(Health.com) -- People who have low levels of the so-called good cholesterol have long been known to be at higher risk of heart attacks and heart disease. Now, a new study suggests they may have a higher risk of cancer, too.
Each 10-point increase in good cholesterol--known as high-density lipoprotein (HDL)--corresponds to a 36 percent decrease in a person's risk of developing cancer, the study found.
Guidelines say that men and women should keep their HDL over 40 and 50 mg/dL, respectively, though everyone should shoot to maintain levels above 60 mg/dL.
The study doesn't prove that low HDL actually causes cancer. Nor does it prove that boosting your HDL--exercise and healthy eating are two ways to do it--will reduce the risk of cancer, as it has been shown to do with heart disease.
Cholesterol levels--both good and bad--tend to plummet in people with cancer, so low HDL "might just be a marker of people who are about to die from cancer" rather than a contributing factor, says the lead author of the study, Dr. Richard Karas, M.D., executive director of the Molecular Cardiology Research Institute at Tufts Medical Center, in Boston, Massachusetts.
Low HDL might also simply be a sign of an unhealthy lifestyle that may itself up cancer risk, since people who exercise regularly, have a healthy diet, and don't smoke tend to have higher levels of HDL. Although the researchers controlled for health factors such as age, body mass index, and smoking in order to zero in on the effect of cholesterol, other unidentified lifestyle factors may have shaped the results.
In the study, which appears in the June 22 issue of the Journal of the American College of Cardiology, Karas and his colleagues re-analyzed data from 24 clinical trials that included nearly 150,000 generally healthy people. The trials were originally designed to test the effectiveness of statin medications, which lower bad cholesterol (known as LDL).
How HDL may affect cancer risk is still a mystery. HDL may boost the immune system's ability to fight precancerous lesions and cancerous tumors lurking in the body, Karas says.
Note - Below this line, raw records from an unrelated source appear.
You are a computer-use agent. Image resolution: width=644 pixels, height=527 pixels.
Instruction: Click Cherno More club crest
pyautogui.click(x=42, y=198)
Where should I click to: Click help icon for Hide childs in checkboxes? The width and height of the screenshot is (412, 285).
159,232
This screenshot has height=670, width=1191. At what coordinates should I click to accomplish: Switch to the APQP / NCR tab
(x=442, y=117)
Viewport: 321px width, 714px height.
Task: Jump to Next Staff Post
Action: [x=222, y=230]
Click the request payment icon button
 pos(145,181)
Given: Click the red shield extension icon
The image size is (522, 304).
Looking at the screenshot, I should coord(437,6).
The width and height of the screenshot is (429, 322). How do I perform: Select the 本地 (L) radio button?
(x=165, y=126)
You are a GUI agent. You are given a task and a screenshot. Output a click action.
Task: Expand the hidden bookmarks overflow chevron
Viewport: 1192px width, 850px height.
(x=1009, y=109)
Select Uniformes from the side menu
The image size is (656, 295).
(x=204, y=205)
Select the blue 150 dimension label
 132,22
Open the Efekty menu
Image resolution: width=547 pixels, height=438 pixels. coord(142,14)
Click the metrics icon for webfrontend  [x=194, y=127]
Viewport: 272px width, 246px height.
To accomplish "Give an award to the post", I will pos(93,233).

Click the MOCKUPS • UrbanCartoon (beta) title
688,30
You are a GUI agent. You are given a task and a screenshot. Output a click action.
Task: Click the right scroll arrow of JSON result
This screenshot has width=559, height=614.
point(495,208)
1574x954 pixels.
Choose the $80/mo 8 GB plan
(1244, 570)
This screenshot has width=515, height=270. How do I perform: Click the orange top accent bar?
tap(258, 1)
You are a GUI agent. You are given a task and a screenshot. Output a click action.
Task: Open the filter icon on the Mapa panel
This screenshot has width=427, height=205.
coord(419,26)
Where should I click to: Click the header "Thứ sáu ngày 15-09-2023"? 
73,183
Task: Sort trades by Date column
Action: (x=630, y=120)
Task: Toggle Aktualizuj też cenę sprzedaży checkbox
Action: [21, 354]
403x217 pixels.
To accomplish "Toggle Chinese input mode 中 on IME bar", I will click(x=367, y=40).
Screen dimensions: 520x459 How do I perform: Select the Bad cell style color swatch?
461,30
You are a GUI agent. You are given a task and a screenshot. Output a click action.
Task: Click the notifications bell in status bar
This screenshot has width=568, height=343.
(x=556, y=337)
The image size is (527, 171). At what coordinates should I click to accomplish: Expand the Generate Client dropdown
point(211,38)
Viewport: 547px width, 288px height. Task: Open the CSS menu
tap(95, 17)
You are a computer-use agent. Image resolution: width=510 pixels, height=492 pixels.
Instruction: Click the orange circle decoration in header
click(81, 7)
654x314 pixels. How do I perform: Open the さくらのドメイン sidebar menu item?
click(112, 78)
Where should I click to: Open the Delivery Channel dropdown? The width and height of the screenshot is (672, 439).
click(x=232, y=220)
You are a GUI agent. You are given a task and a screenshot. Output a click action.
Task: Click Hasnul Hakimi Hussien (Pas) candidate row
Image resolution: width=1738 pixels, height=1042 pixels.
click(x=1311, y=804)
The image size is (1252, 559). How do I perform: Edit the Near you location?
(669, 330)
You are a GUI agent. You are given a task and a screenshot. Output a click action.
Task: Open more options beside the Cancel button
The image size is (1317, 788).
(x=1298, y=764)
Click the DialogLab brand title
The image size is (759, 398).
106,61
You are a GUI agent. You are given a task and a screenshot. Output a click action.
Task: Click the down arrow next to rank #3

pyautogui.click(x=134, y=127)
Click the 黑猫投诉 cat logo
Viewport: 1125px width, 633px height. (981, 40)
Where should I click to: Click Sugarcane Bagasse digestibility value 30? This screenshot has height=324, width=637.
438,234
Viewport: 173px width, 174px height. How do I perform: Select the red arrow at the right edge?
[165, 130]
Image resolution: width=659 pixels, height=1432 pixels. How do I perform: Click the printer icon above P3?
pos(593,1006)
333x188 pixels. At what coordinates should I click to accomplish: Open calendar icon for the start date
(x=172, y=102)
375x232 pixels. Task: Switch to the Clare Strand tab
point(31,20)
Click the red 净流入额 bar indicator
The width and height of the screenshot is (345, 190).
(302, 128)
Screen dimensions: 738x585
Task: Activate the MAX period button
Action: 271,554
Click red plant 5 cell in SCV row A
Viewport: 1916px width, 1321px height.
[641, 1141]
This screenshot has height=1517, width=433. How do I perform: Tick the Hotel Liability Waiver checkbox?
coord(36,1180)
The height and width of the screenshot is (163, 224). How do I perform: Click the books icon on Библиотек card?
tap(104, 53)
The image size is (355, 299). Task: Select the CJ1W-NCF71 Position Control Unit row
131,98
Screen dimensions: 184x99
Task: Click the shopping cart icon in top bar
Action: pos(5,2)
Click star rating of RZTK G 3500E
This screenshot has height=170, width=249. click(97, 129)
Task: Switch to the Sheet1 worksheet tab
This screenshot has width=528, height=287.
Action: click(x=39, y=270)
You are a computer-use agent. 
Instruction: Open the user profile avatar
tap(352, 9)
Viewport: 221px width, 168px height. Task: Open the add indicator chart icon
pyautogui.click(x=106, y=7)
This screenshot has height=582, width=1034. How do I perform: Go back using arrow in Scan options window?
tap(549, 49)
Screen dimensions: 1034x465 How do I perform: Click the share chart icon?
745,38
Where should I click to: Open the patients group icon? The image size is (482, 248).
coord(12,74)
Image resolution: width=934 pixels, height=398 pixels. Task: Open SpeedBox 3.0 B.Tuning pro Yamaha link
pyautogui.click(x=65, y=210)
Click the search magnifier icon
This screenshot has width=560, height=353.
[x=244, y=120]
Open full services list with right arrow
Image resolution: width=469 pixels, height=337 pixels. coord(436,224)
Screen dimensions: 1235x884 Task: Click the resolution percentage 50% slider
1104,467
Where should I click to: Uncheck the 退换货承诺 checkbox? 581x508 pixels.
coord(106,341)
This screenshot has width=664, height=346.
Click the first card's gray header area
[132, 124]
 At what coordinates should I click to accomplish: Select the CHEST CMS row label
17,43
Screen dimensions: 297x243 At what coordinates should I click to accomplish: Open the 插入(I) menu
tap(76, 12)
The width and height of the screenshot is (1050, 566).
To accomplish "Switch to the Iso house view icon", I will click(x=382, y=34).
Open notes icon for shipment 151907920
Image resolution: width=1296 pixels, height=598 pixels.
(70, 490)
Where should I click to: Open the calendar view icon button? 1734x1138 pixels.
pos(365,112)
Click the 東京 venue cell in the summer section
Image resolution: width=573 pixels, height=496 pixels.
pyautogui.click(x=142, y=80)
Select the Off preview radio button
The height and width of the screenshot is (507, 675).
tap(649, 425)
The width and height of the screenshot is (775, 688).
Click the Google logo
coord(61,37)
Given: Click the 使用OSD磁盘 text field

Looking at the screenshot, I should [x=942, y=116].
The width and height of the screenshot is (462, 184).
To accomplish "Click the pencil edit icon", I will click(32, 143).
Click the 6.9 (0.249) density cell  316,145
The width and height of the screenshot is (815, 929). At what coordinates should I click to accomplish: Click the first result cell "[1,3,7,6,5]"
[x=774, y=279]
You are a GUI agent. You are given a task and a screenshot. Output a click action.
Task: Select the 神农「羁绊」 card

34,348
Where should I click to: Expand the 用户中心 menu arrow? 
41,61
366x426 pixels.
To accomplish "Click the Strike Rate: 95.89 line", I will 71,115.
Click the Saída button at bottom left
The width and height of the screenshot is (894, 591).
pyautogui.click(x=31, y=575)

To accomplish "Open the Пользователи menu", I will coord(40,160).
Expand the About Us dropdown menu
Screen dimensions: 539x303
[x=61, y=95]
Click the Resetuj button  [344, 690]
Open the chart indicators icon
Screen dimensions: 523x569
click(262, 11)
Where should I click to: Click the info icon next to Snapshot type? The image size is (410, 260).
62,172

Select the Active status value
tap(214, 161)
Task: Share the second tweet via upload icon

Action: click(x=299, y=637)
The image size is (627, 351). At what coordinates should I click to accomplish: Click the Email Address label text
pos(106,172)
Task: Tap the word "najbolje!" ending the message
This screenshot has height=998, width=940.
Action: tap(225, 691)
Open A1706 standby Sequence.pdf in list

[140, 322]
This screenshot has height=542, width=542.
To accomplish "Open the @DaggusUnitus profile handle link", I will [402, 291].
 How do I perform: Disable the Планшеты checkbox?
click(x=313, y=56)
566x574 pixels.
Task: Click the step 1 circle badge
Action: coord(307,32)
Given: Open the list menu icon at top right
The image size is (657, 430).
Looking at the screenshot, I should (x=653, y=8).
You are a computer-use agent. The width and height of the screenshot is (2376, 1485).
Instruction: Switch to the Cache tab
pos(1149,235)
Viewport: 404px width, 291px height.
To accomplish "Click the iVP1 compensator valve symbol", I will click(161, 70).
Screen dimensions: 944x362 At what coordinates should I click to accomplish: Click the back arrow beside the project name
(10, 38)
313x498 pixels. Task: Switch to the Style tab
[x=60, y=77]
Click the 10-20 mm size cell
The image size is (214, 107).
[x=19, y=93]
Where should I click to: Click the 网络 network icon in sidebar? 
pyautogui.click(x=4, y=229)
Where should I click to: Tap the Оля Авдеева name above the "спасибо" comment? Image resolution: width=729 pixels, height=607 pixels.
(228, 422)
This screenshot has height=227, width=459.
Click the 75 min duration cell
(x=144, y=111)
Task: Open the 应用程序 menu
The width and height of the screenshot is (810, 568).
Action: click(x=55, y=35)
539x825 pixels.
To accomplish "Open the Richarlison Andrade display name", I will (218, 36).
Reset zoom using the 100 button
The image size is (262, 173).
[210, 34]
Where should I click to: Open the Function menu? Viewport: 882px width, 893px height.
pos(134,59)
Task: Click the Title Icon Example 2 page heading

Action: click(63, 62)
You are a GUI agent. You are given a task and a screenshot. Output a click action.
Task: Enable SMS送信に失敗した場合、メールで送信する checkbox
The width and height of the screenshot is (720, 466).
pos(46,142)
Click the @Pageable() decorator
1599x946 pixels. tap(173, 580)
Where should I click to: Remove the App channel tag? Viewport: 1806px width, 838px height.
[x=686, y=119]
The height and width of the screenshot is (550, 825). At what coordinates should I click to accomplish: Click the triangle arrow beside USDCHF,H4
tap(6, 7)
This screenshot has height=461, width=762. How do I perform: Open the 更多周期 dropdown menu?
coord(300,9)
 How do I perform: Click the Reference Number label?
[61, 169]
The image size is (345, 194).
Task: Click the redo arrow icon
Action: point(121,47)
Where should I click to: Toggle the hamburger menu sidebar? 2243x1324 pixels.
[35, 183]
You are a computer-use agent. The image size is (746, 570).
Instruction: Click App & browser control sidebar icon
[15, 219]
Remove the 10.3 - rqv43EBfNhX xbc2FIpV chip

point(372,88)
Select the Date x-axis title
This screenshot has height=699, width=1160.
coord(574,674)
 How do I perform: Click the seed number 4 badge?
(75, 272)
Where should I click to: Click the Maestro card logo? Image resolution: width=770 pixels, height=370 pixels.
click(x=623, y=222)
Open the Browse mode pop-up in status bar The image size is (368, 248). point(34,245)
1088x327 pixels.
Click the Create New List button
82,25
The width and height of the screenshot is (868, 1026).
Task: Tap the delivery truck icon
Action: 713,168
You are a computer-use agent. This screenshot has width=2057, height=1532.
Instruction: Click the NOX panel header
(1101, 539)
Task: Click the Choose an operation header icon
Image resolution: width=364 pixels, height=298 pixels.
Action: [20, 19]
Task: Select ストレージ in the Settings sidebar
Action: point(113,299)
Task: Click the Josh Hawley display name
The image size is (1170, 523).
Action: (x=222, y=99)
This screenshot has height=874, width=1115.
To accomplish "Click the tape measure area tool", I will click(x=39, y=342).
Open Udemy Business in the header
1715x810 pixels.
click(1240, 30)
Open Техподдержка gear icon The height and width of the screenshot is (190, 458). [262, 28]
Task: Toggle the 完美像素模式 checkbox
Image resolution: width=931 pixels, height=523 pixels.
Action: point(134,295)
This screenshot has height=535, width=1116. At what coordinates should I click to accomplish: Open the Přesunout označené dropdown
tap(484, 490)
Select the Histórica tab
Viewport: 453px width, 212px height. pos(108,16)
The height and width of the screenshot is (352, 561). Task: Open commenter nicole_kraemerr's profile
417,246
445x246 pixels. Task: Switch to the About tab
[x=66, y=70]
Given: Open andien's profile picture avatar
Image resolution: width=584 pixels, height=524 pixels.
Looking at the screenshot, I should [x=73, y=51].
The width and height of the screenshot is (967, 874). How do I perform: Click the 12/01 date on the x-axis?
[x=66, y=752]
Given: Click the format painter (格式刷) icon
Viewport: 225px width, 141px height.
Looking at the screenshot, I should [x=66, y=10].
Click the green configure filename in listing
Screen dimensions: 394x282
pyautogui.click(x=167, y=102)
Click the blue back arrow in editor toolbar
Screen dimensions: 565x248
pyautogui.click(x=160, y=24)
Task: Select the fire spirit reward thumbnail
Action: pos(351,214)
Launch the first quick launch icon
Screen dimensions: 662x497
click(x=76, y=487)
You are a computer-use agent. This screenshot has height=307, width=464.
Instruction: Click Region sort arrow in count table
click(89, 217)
Another possibility is that HDL has antioxidant properties that neutralize chemical compounds in the body that contribute to cancer by damaging cells. A third explanation is that HDL may reduce inflammation, which is associated with both heart disease and cancer.
The study should bring some long overdue attention to HDL, which has been unjustly overshadowed by its evil twin, LDL, says Dr. Peter Alagona Jr., M.D.., the director of general cardiology at the Penn State Heart and Vascular Institute, in Hershey, Pennsylvania.
Part of the reason is that blockbuster statin medications can lower bad cholesterol, but can't do much to raise HDL, says Alagona, who was not involved in the new research.
Raising HDL with medication is indeed trickier, says Dr. Jennifer Robinson, M.D., program director of the Lipid Research Clinic at the University of Iowa, in Iowa City. Prescription niacin pills can help raise HDL slightly, she says, but there are few effective prescription drugs available.
"We don't know that giving someone a drug to raise HDL will prevent cancer, or even heart disease," says Robinson, who wrote an editorial accompanying Dr. Karas's study.
For now, the best prescription for raising HDL is an old-fashioned one: Eat right, stay fit, and quit smoking.
"Do everything you can in terms of weight control [and] quitting smoking," says Dr. Jay Brooks, M.D., chairman of the hematology and oncology department at the Ochsner Clinic Foundation in Baton Rouge, Louisiana. "We don't have any good pharmacologic means of raising HDL really well at this point, so concentrate on the things you can do the best."